Task prompt: Write only the number of lines in the data that include the word "size".
---------- Dataset entries ----------
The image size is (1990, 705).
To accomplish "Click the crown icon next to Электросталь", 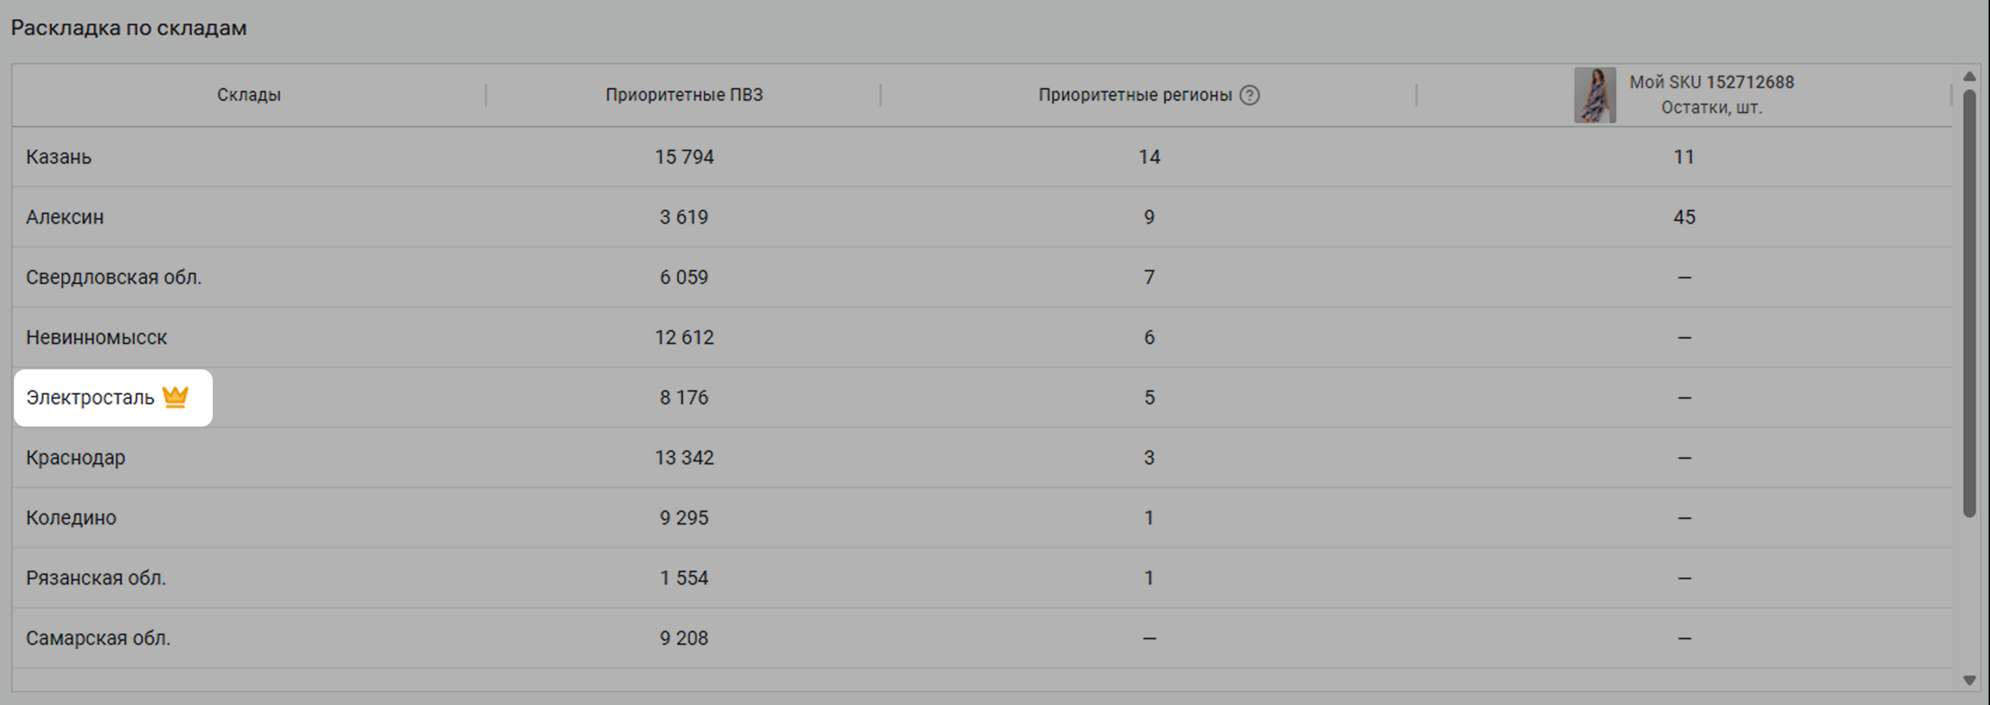I will click(x=175, y=397).
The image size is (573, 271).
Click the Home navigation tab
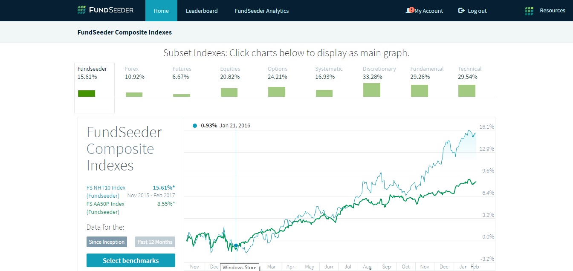(x=161, y=11)
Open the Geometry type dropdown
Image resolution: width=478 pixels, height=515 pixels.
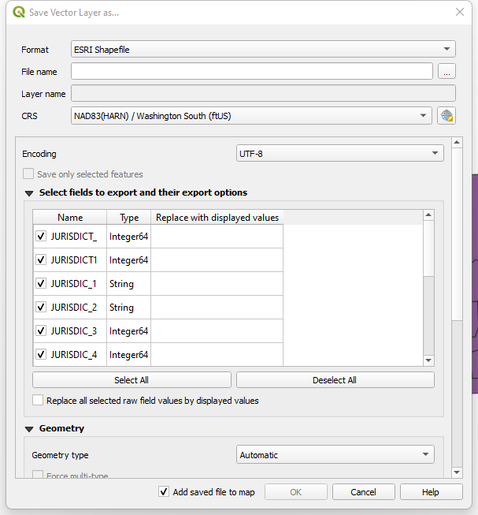[x=335, y=454]
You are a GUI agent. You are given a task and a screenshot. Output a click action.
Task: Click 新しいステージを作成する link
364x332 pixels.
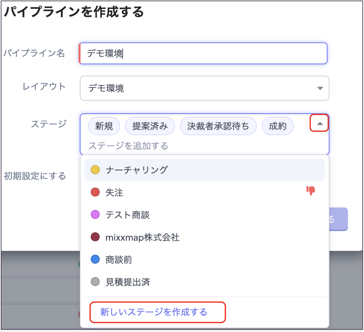tap(154, 312)
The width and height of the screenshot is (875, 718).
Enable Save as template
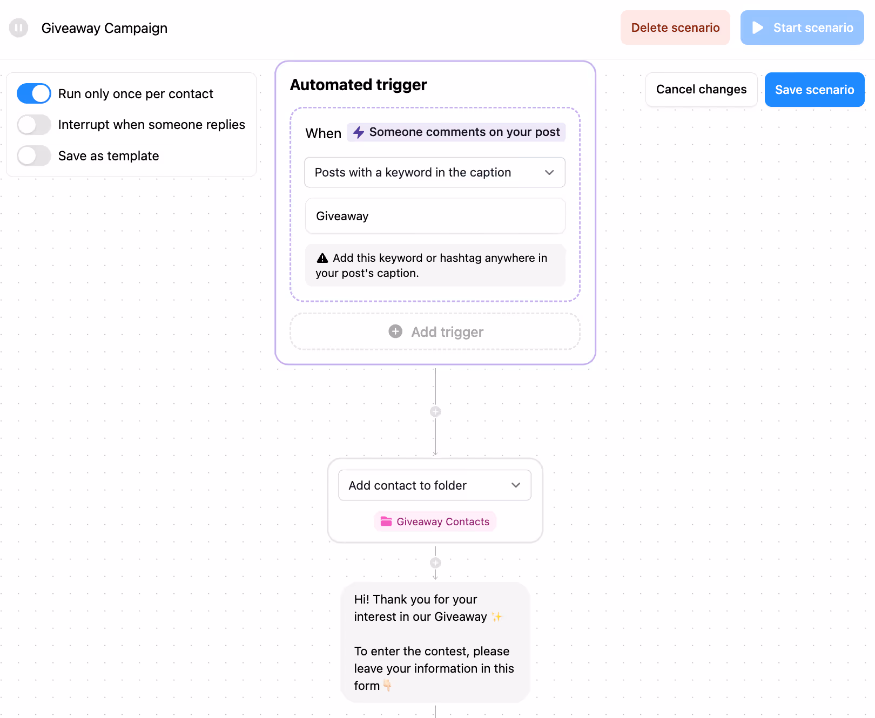coord(33,155)
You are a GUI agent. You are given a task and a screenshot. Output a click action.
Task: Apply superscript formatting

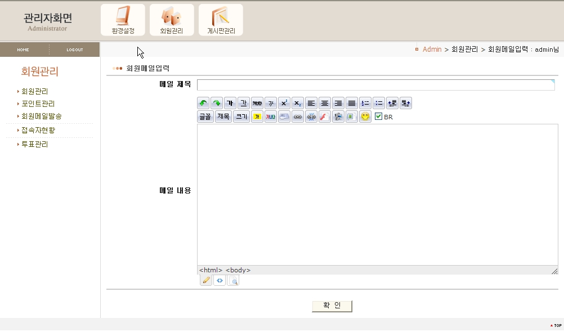(x=284, y=103)
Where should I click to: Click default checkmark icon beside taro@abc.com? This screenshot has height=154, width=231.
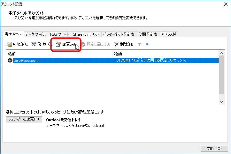tap(10, 60)
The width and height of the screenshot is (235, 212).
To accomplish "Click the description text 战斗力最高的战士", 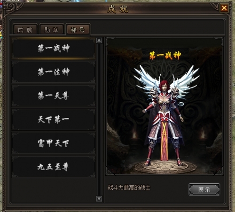I will point(129,188).
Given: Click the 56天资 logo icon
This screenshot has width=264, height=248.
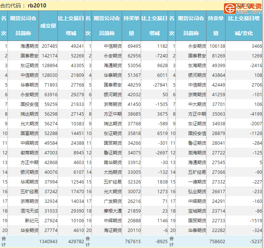Looking at the screenshot, I should (x=230, y=7).
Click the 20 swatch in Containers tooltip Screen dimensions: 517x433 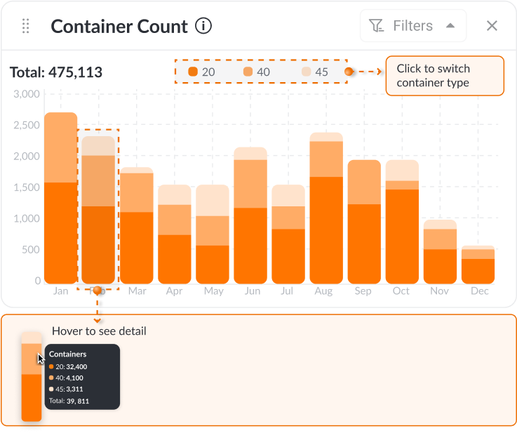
----------
Response box: 2